A crackdown on democracy advocates and accusations that Beijing stole U.S. nuclear secrets have reignited fears in Washington that China might become a threat to the United States. Anger over the NATO bombing of Yugoslavia and anti-China sentiment in Congress led Chinese officials to consider canceling the trip last week.
The various conflicts have soured what had been an improving relationship, and one that many believe will be the most important in the world in the coming years.
Sarbanes traveled to China as a part of a Senate delegation led by the nonprofit Aspen Institute of Aspen, Colo. He said the educational trip did nothing to allay his concerns about such issues as human rights, China's huge trade deficit with the United States or the accusations of spying.
But his description of China at the end of his visit differed markedly from the heated rhetoric often heard these days on Capitol Hill. As he traveled from Beijing to the Yangtze River's Three Gorges Dam and on to Shanghai, Sarbanes said, he saw a freer, more developed nation where the leaders seemed most concerned about solving their considerable domestic problems. These include growing unemployment and labor unrest brought on by the regime's shift from a command economy to a more market-oriented one.
In Shanghai, Sarbanes was struck by the city's great energy and the fashionably dressed young people. He also was impressed by the glass-and-steel towers that have risen out of swampland -- though he noted that some buildings were vacant due to a slowdown in the economy.
The Chinese scholars he met spoke openly of the need for the government to more quickly embrace human rights while acknowledging that the leadership has a legitimate fear of chaos.
"Perhaps the biggest thing that's not fully appreciated is how much they are transforming the nature of their society," said Sarbanes, who previously visited China in 1979 and 1985. "Fourteen years ago, I would have said: `I don't know how they are going to modernize and bring themselves into the 20th century.' "
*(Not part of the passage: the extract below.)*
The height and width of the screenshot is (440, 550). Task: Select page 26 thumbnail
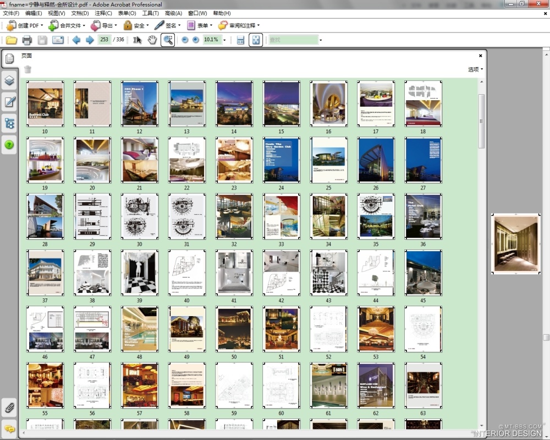pos(376,160)
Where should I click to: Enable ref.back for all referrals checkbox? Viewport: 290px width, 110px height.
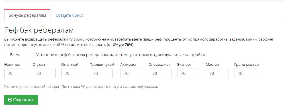(32, 55)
The relationship with China is one of the trickiest for the United States. The Clinton administration has spent the past couple of years trying to work with China on various points of mutual interest, such as peace on the Korean peninsula and controlling ballistic missile proliferation.
But differences have reappeared and threatened to disrupt the fragile rapprochement. In recent months, China's crackdown on its first opposition political party and charges that Chinese stole nuclear secrets have angered U.S. lawmakers and confused Americans, who aren't quite sure whether China is a friend or a foe.
U.S. officials' talk of deploying a missile defense umbrella for Taiwan, which Beijing views as a rebel province, has struck at China's paramount foreign policy objective: reunification with the island.
Sarbanes, who sits on the Senate Foreign Relations Committee, said he generally supports the Clinton administration's policy of engaging China, but emphasized that the United States should not compromise its core beliefs.
For instance, human rights -- a driving force after the 1989 massacre of democracy demonstrators near Tiananmen Square -- is no longer a decisive issue in U.S.-China relations. In a recent press conference, Zhu even suggested that discussions about human rights between Chinese and Western leaders had become ritualized.
"It seems that without mentioning the question of human rights they would find it difficult to justify themselves after going back," Zhu said.
Sarbanes said such an approach would be a big mistake.
"I think we need to make sure that the human rights issues are not only raised, but are raised and pressed so that they are meaningful," he said. "We need to press them very hard to shift course."
Sarbanes spent two days at the Three Gorges Dam, the world's largest and most controversial. Government leaders say the dam will be a great flood-prevention, power-generation project. Critics say it is an environmental disaster in the making.
Even China's official news media have raised questions about the government's ability to pay for the estimated $25 billion project and relocate the 1.8 million people affected by it. Sarbanes, though, declined to give an opinion, saying the United States had no investment in the dam.